Source: https://docs.nvidia.com/cuda/cusparse/index.html
The cuSPARSE library subroutines can be classified into four categories:
- operations between a vector in sparse format and a vector in dense format;
- operations between a matrix in sparse format and a vector in dense format;
- operations between a matrix in sparse format and a set of vectors in dense format (which can also usually be viewed as a dense tall matrix);
- operations that allow conversion between different matrix formats, and compression of Compressed Sparse Row (CSR) matrices.
Source:https://docs.nvidia.com/cuda/cusparse/index.html
In numerical analysis and scientific computing, a sparse matrix (a.k.a. sparse array) is a matrix, wherein most of the elements are zero. There is no strict definition regarding how many elements are zero for a matrix to be considered sparse. However, one of the more universally acknowledged criterion asserts, "the number of non-zero elements is roughly the number of rows or columns." In contrast, if the majority of the elements are non-zero, then the matrix is considered dense. The sparsity of the matrix = count for the zero elements / count for the total elements.

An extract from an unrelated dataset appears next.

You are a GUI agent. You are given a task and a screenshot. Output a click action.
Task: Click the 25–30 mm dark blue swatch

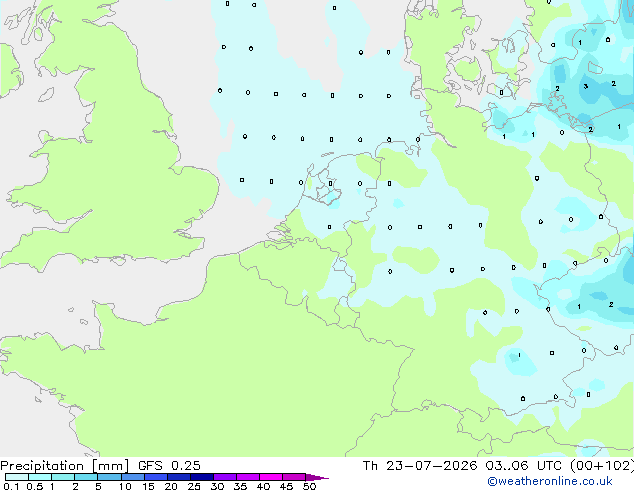(x=202, y=477)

The following are exemplars of efficient structures for constructing sparse matrices:
- Dictionary of keys (DOK)-based sparse matrix: the array is represented as a dictionary that maps pairs (row, column) to the value of the elements.
- List of Lists (LIL)-based sparse matrix: the array is represented as a list of rows, and each row is represented as list of pairs (index position, value).

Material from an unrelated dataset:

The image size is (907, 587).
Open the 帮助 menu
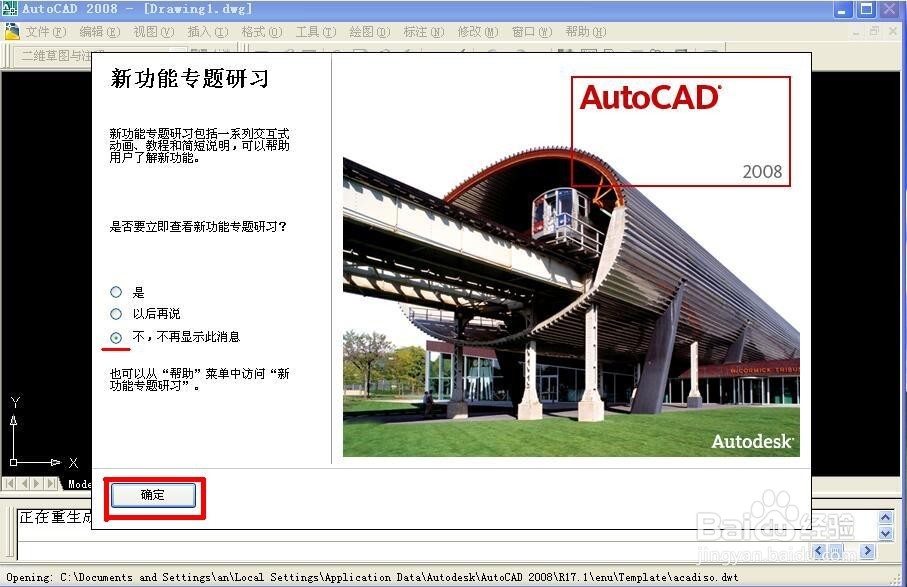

- Coordinate list (COO)-based sparse matrix: the array is represented as a list of tuples (row, column, value).
- Compressed Sparse Column (CSC) or Compressed Column Storage (CCS) (a.k.a. Harwell-Boeing sparse matrix format): specified by the arrays {val, row_ind, col_ptr}, where val stores the non-zero elements of the matrix (i.e., the floating-point numbers), row_ind stores the row indices of each nonzero element, and col_ptr stores the index of the elements in val which start a column of matrix A.
- Compressed Sparse Row (CSR) or Compressed Row Storage (CRS)(a.k.a. Yale sparse matrix format): specified by the arrays {val, col_ind, row_ptr}, where val stores the non-zero elements of the matrix (i.e., the floating-point numbers), col_ind stores the column indices of each nonzero element, and row_ptr stores the index of the elements in val which start a column of matrix A.
It should be axiomatic that operations involving standard dense matrix structures expend a great deal of processing and storage for the zeros. Sparse matrix structures are, theoretically, more easily compressed and, therefore, require significantly less processing and storage.
Depending upon the permissibility of rounding, the following data types may be used: float: a single precision 32-bit IEEE 754 floating point format. double: a double precision 64-bit IEEE 754 floating point format. decimal: will 100% accurately represent any number, whereas float and double are not able to accurately represent all numbers.
Other data types, which are available from the CUDA library, include: cuComplex: creates a new complex single precision number consisting of the given real and imaginary part. cuDoubleComplex: creates a new complex double precision number consisting of the given real and imaginary part.
Further CUDA library information can be found here: https://docs.nvidia.com/cuda-libraries/index.html
An interim summary of the CUDA toolkit versions (ranging from 1.0 through 11.2.0) are shown in Table 5 below:
Table 5: CUDA Toolkit Version Information
Toolkit Version Number | Release Date |
11.2.0 | Dec 2020 |
11.1.1 | Oct 2020 |
11.1.0 | Sept 2020 |
11.0 Update 1 | Aug 2020 |
11.0 | May 2020 |
10.2 | Nov 2019 |
10.1 Update 2 | Aug 2019 |
10.1 Update 1 | May 2019 |
10.1 | Feb 2019 |
10.0 | Sept 2018 |
9.2 | May 2018 |
9.1 | Dec 2017 |
9.0 | Sept 2017 |
8.0 GA 2 | Feb 2017 |
8.0 GA 1 | Sept 2016 |
7.5 | Sept 2015 |
7.0 | March 2015 |
6.5 | August 2014 |
6.0 | April 2014 |
5.5 | July 2013 |
5.0 | Oct 2012 |
4.2 | April 2012 |
4.1 | Jan 2012 |
4.0 | May 2011 |
3.2 | Nov 2010 |
3.1 | June 2010 |
3.0 | March 2010 |
Open Computing Language (OpenCL) Release 1.0 | Sept 2009 |
2.3 | June 2009 |
2.2 | May 2009 |
2.1 | Jan 2009 |
2.0 | Aug 2008 |
1.1 | Dec 2007 |
1.0 | June 2007 |
Source: https://developer.nvidia.com/cuda-toolkit-archive
Source: https://docs.nvidia.com/cuda/archive/11.0/cuda-toolkit-release-notes/
As of this commit, to utilize the BFloat16 data type:
- CUDA Software Development Kit (SDK) v11.0 (or higher) must be utilized; the most current CUDA SDK is v11.2.
- The most recent version of CUDA.jl requires Julia v1.6.0 (or higher).
- The most recent version of CUDA.jl requires a CUDA compute capability version of 5.0 (or higher); the most current CUDA compute capability is v8.6.
- The on-prem component, will likely require 450.80.02 drivers; the cloud component will likely require 410.79 (for initial testing purposes).